What is the cost structure, and how are credits calculated?
Spider operates on a freemium model: 10,000 monthly credits free, then pay-per-page scaling. Each crawled page consumes credits based on complexity—simple HTML pages cost less than JavaScript-rendered or large document pages. Pricing is transparent in the dashboard; unused credits don't roll over, but the free tier resets monthly.
Can Spider handle JavaScript-heavy websites and SPAs?
Yes. Spider integrates with Playwright for optional JavaScript rendering. Set the 'renderJs' parameter in your crawl request to true. This adds latency and cost per page but ensures dynamic content loads before extraction. Standard crawling works for static HTML sites without this overhead.
What integrations does Spider support with LLM and vector platforms?
Spider outputs structured JSON and markdown compatible with any embedding or LLM framework. Popular integrations include LangChain document loaders, LlamaIndex connectors, and direct ingestion to Pinecone, Weaviate, or Supabase. Community-maintained integrations exist for OpenAI, Anthropic, and open-source models.

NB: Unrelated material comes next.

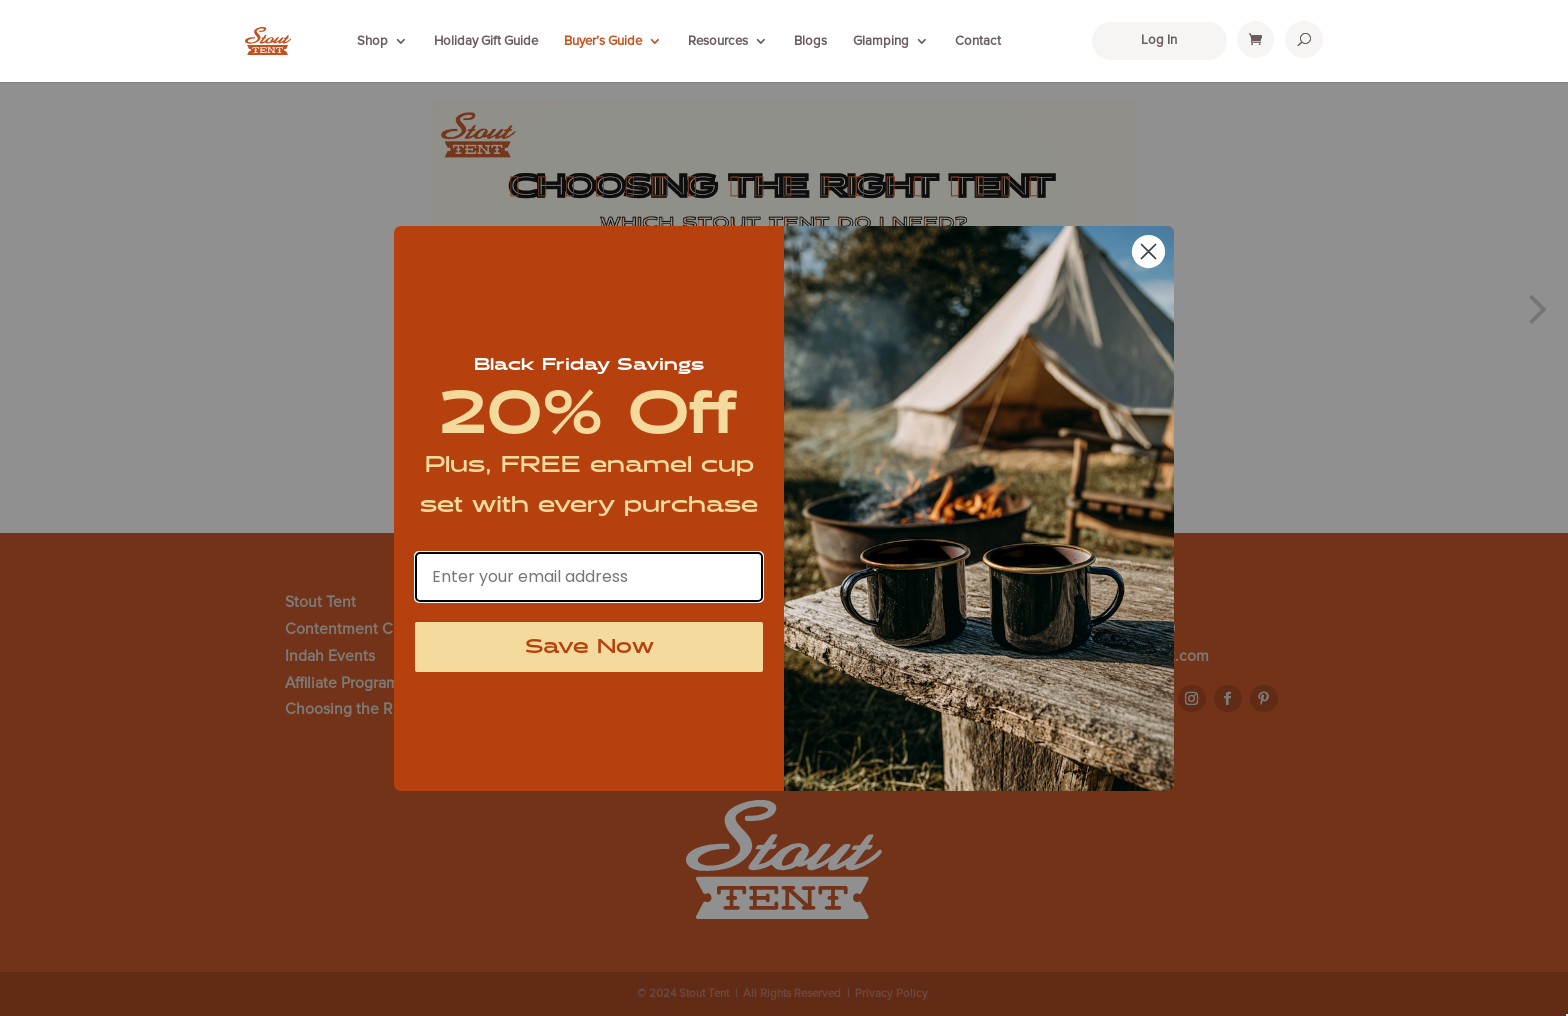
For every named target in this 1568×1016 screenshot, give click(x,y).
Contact (978, 41)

How does Spider compare to Scrapy, Beautiful Soup, or Puppeteer?
Spider trades flexibility for speed and LLM-specific polish. Scrapy and Beautiful Soup offer deeper customization but require more engineering overhead. Puppeteer handles JavaScript but is slower and browser-dependent. Spider is fastest for common use cases—site crawling and content extraction for AI—but less suitable for highly custom parsing logic or non-web-scraping tasks.
Can I self-host Spider or run it on-premises?
Yes. Spider provides Docker images and self-hosted deployment options for enterprise customers. Self-hosting eliminates per-request API costs but requires infrastructure management. Check documentation for deployment architecture and licensing terms—self-hosting typically requires a commercial plan.